DESCRIPTION OF THE TASK -
Look below for the line holding "Task: Click the Zoom In magnifier tool" and the line holding "Open the layout grid icon in floating toolbar". Transcribe exactly those lines and all lines between them, nothing more.

DATA SUPPLIED -
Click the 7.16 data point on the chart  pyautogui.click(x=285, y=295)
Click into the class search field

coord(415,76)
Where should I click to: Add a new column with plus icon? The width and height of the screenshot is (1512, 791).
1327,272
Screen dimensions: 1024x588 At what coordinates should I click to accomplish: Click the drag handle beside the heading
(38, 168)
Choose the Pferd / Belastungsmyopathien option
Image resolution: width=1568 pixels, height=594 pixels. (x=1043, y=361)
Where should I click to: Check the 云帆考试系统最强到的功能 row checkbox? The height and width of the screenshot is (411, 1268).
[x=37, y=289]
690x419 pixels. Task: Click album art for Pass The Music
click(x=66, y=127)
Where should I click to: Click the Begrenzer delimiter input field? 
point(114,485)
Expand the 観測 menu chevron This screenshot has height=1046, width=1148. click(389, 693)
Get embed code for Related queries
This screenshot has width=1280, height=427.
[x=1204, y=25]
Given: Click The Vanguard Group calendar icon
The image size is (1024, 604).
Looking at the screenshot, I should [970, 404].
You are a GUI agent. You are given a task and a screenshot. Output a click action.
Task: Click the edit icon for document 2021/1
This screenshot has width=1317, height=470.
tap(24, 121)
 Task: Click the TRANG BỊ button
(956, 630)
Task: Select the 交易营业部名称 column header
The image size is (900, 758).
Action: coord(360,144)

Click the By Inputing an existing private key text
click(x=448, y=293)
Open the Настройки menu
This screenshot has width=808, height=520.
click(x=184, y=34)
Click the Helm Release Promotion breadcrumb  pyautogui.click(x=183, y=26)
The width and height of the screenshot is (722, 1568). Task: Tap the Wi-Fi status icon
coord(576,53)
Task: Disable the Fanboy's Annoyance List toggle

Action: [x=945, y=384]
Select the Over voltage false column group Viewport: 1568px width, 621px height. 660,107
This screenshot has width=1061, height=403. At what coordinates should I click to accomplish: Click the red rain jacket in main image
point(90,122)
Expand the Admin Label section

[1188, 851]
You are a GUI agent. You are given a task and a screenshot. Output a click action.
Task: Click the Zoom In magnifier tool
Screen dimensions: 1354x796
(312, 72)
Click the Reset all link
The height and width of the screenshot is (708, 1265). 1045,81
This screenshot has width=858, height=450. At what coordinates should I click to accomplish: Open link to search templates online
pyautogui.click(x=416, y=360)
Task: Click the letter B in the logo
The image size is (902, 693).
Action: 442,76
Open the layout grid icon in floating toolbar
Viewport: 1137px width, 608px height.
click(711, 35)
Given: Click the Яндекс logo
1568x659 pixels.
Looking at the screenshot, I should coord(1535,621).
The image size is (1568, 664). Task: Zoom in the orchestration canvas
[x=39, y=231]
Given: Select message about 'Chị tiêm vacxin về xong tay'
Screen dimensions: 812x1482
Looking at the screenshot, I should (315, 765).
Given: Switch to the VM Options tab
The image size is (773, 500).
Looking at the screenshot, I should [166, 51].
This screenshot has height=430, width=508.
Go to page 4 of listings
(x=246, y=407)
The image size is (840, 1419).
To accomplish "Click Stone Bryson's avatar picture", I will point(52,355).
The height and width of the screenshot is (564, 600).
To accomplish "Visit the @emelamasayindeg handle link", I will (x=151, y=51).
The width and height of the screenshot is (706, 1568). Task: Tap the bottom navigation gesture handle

EXERCISE RESULT -
Task: Click the Zoom In magnifier tool
Screen dimensions: 1354x796
(312, 72)
Click the Reset all link
The height and width of the screenshot is (708, 1265). 1045,81
This screenshot has width=858, height=450. At what coordinates should I click to accomplish: Open link to search templates online
pyautogui.click(x=416, y=360)
Task: Click the letter B in the logo
The image size is (902, 693).
Action: 442,76
Open the layout grid icon in floating toolbar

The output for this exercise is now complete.